Il y a donc d'un côté certains médecins, certains pays mais aussi des élus qui appellent à administrer largement de l'hydroxychloroquine au nom de l'urgence sanitaire. 

De l'autre, une partie de la communauté scientifique et des organisations sanitaires qui appellent à attendre des résultats validés selon la stricte orthodoxie scientifique avant de généraliser le traitement.

Qui l'utilise contre le Covid-19?

Compte tenu de l'explosion de demandes de chloroquine et d'hydroxycholoroquine depuis plusieurs semaines, on peut supposer que des médecins dans le monde entier ont pu en prescrire, en leur âme et conscience, à des patients atteints du Covid ou espérant ainsi s'en protéger.

Le Pr Raoult a promis quant à lui publiquement de distribuer une combinaison d'hydroxycholoroquine et d'azythromicine à "tous les patients infectés". 

Plusieurs pays autorisent son usage contre le Covid mais reste à savoir dans quel cadre.

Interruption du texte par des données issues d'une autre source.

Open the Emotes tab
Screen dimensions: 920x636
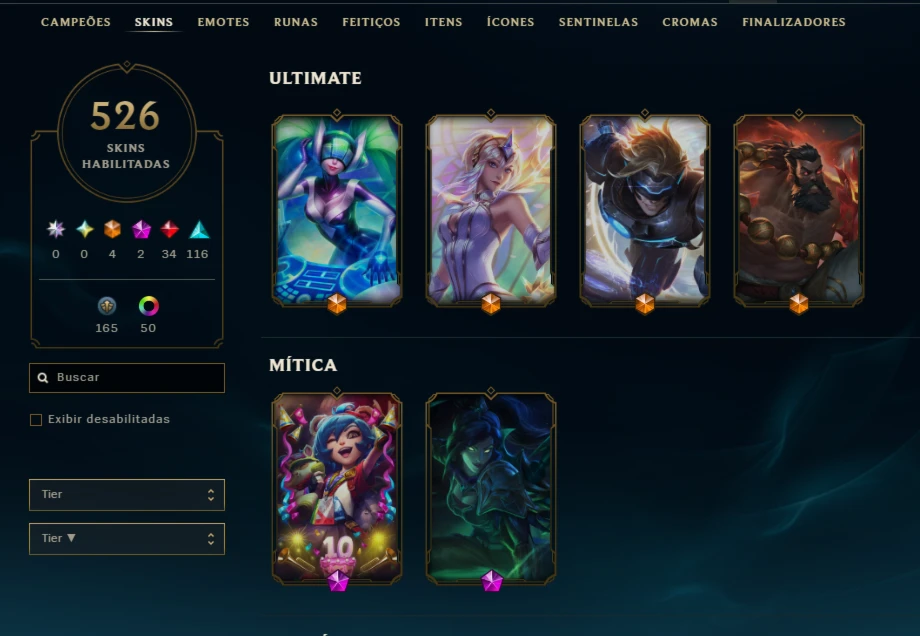pyautogui.click(x=224, y=22)
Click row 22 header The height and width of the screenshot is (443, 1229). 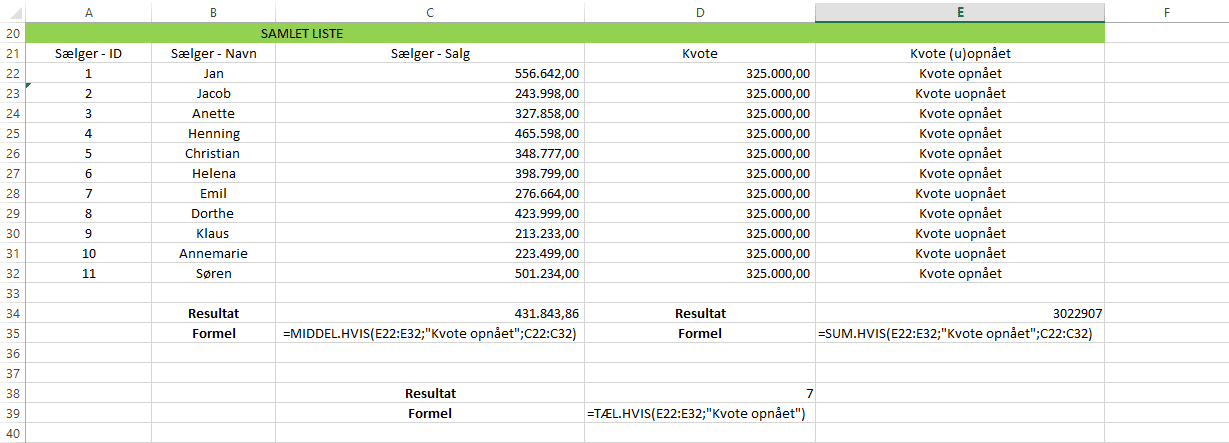(x=12, y=73)
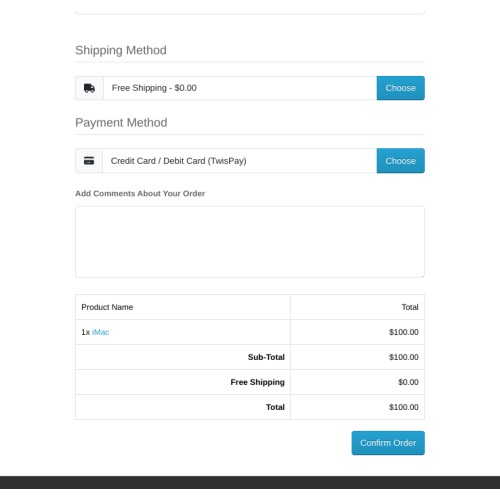Viewport: 500px width, 500px height.
Task: Click the Free Shipping label in order table
Action: pyautogui.click(x=258, y=382)
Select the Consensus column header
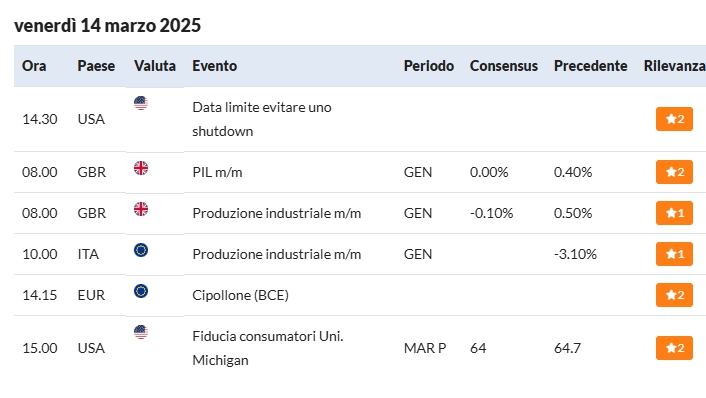 click(x=503, y=66)
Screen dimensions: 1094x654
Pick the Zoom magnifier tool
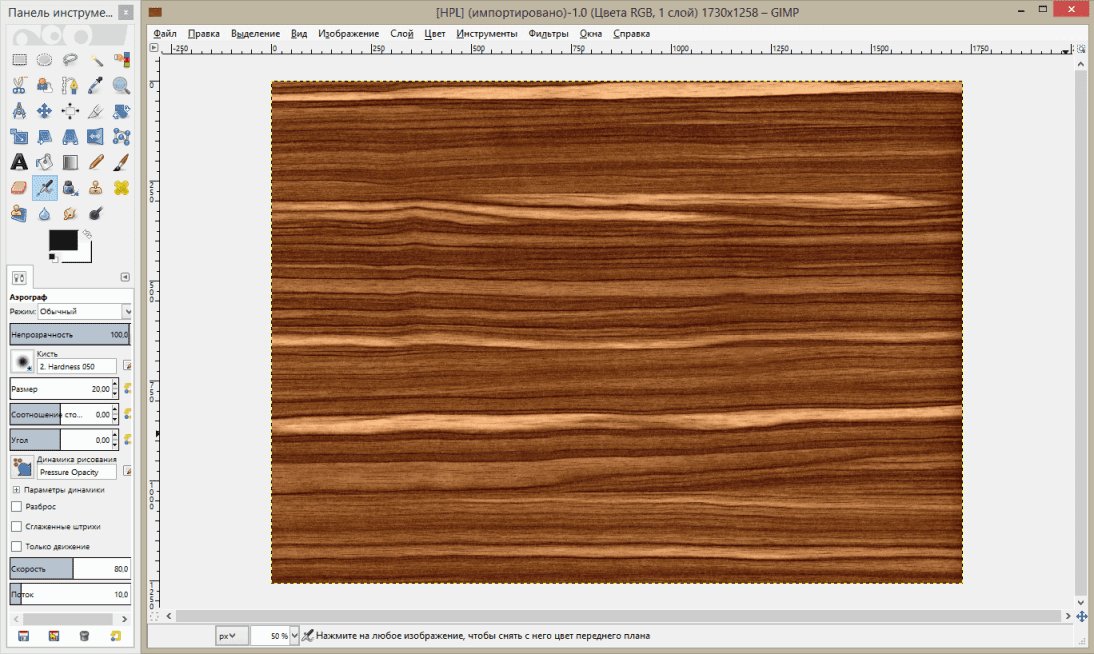tap(122, 86)
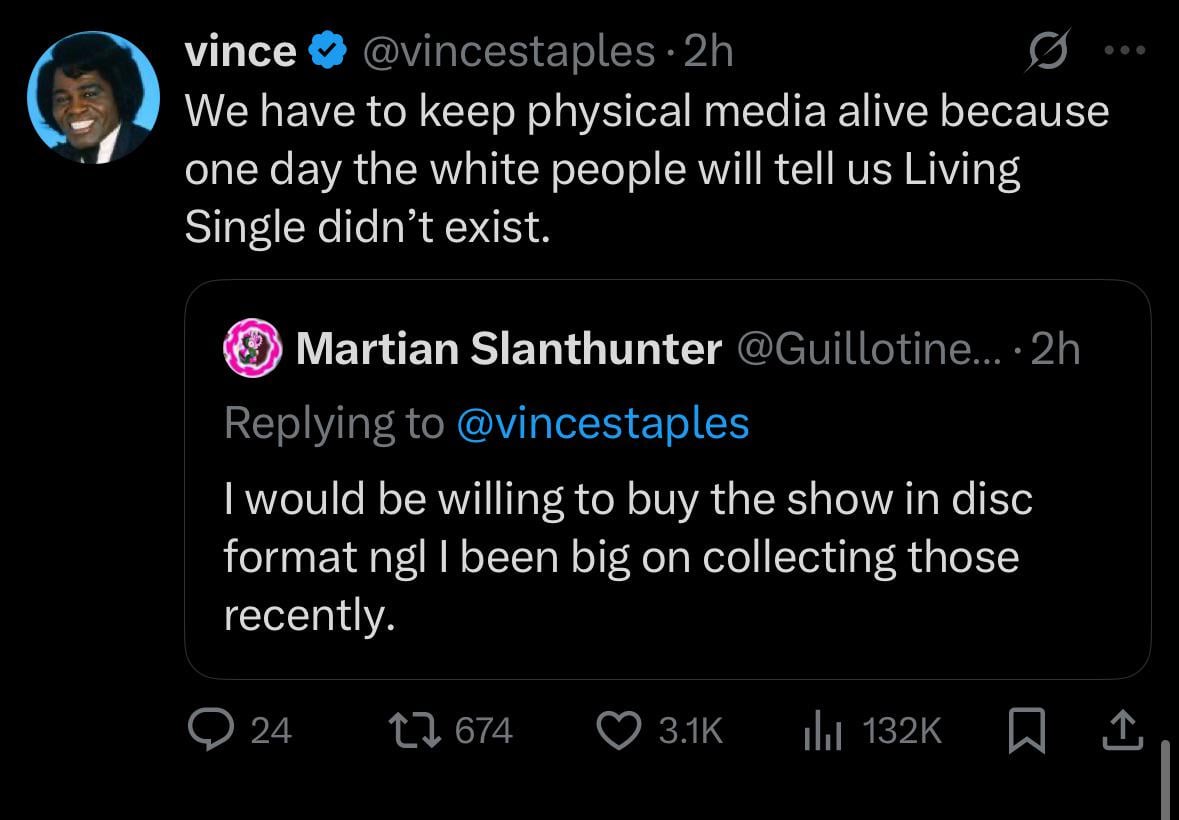Click the 674 repost count

pyautogui.click(x=484, y=732)
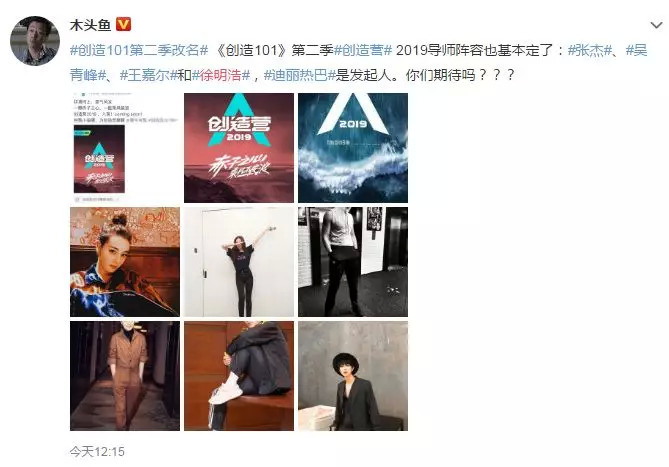Open the 木头鱼 profile avatar

click(35, 41)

Par exemple, en France, l'hydroxychloroquine (mais aussi des antiviraux lopinavir/ritonavir) est autorisée à titre dérogatoire à l'hôpital, sous la responsabilité des médecins et seulement pour les cas graves de Covid-19. 

Quant au Maroc, il a appelé les centres hospitaliers et directeurs régionaux de la Santé à "l'introduction" de chloroquine et d'hydroxychloroquine pour les "cas confirmés".

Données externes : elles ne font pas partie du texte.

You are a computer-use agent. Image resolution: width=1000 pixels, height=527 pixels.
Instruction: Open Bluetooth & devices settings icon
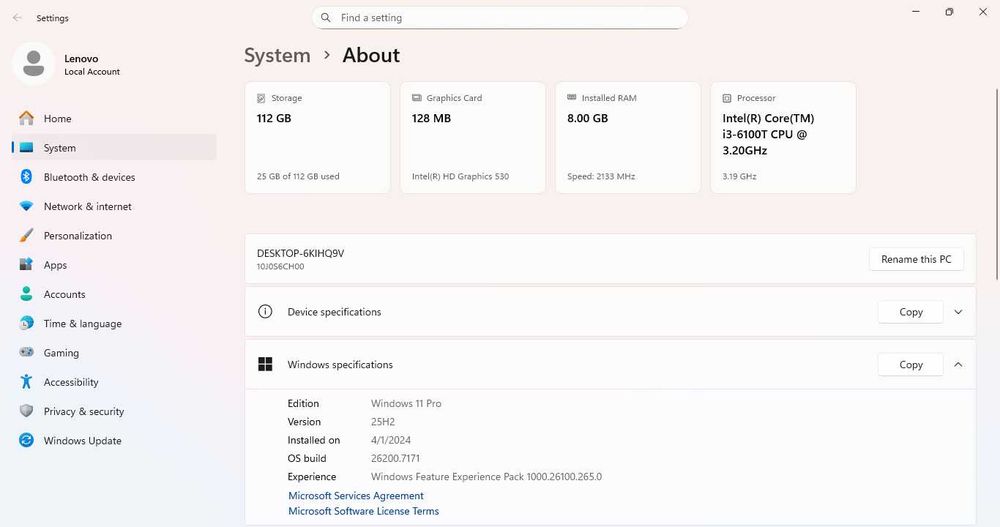click(26, 177)
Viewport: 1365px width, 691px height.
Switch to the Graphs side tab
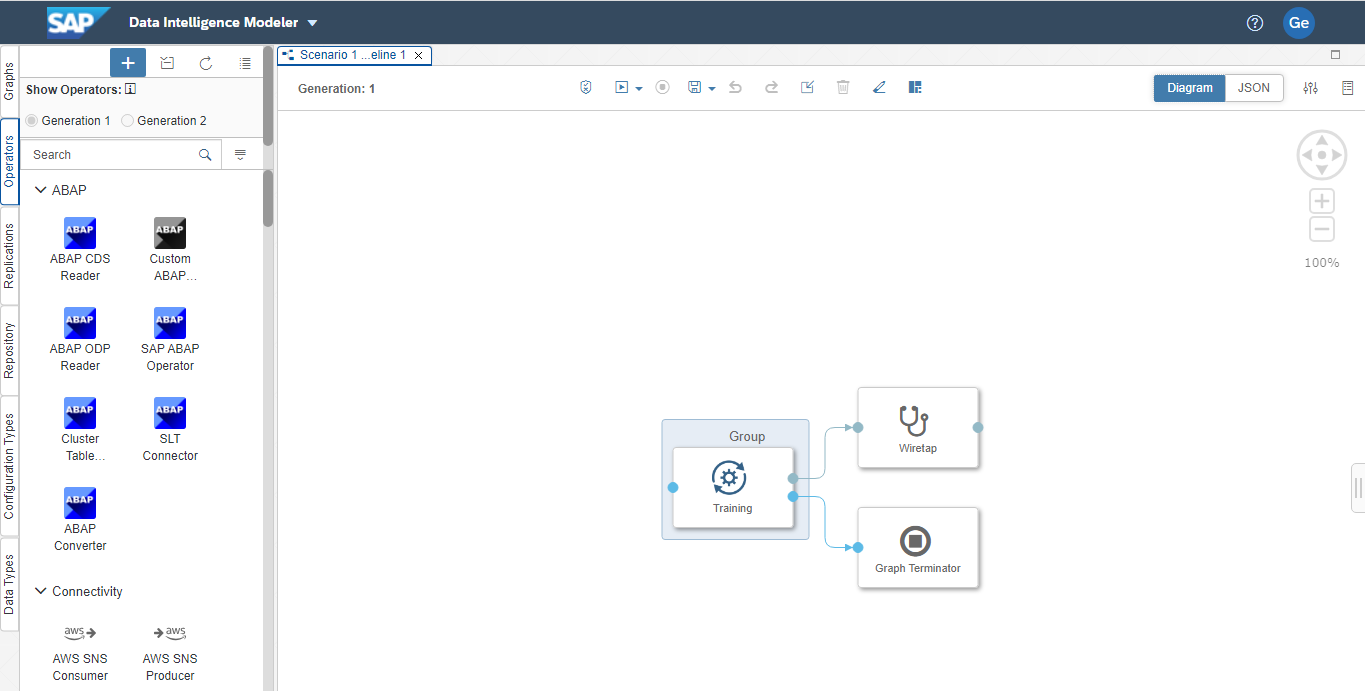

Pour ce qui est des essais cliniques, un essai européen baptisé Discovery a été lancé dans plusieurs pays dont la France, pour tester quatre traitements, dont l'hydroxycholoroquine, sur 3.200 patients sont 800 cas graves en France. Des résultats sont attendus dans les prochaines semaines. 

Aux Etats-Unis, la FDA, qui supervise la commercialisation des médicaments, a annoncé "un essai clinique étendu". 

L'OMS a aussi lancé un vaste essai clinique international.